How To Get Rid Your Dark Circles When There's No Time For Sleep

Illustration: Anna Sudit
For a mom, my mom didn’t go in too heavy on the old wives’ tales. She never stopped me making funny faces "in case the wind changed." I was never told to eat bread crusts so my hair would go curly (though to be honest, I don’t need any convincing when it comes to carbs). One thing I do remember hearing a lot, though? "If you don’t get some sleep, you’ll wake up with bags under your eyes."
The cruel cosmic joke of it all is I pretty much have perma-bags. I’m a good sleeper usually, but even after a blissful nine-hour weekend snooze, I have a touch of grey under my eyes. I’ve tried a lot of topical solutions, from gels to creams, thick, gloopy concealers to lightweight highlighters, and my reaction to most of them? Meh. I’ve even considered getting the suckers injected (a treatment even Katy Perry recommends). For other alternatives, I asked oculoplastic surgeon Dr. Maryam Zamani, who’s seen more eyes than Argus Panoptes.

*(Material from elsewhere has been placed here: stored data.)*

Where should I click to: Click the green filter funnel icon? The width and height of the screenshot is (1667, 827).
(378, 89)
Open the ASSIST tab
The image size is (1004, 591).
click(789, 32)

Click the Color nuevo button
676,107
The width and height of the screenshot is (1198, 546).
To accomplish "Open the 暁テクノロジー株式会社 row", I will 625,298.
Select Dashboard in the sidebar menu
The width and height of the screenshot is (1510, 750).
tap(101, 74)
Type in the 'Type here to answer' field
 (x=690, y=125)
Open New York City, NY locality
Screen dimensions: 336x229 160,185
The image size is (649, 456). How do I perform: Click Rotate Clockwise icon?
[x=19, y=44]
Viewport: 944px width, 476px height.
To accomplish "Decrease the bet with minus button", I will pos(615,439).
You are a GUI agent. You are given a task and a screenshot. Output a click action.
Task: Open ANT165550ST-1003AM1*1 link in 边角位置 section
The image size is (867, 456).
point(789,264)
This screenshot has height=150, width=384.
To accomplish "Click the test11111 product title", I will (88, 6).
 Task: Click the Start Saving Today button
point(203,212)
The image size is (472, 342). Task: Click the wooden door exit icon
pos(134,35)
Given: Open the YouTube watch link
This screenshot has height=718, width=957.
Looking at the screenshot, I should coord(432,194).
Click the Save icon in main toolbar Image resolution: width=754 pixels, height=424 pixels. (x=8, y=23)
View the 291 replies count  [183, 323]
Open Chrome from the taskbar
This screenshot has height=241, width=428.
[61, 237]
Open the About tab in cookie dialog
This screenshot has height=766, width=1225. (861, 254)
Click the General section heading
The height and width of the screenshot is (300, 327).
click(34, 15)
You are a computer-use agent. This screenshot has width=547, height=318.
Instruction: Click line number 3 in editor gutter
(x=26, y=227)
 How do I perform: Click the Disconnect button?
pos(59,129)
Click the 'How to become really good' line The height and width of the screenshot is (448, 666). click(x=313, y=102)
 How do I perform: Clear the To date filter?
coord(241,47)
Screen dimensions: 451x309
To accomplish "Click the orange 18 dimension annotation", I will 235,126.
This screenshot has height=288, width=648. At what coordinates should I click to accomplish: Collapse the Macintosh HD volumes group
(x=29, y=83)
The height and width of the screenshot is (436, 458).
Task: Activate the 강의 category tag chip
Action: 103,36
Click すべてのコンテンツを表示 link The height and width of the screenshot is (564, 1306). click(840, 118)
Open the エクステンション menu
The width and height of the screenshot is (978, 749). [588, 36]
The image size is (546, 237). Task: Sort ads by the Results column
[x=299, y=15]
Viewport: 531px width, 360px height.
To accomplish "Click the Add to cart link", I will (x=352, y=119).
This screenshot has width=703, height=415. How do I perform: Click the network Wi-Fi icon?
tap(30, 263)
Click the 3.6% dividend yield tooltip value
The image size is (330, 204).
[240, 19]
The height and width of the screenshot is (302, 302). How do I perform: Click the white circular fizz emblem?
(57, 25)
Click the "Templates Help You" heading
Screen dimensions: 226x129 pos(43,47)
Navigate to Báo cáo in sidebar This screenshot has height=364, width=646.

"Many people think there is nothing that can be done, but there are a number of treatments that can help improve this area," said Dr. Zamani. "There is some genetic component to dark circles. Some ethnicities, such as Asian and southeast Asian, can have hereditary hyperpigmentation around the eyes, which is difficult to treat. Some individuals have a family history of puffy lower eyelids from fat prolapse. Tear troughs and some degree of puffiness is inevitable in all populations as part of the normal aging process."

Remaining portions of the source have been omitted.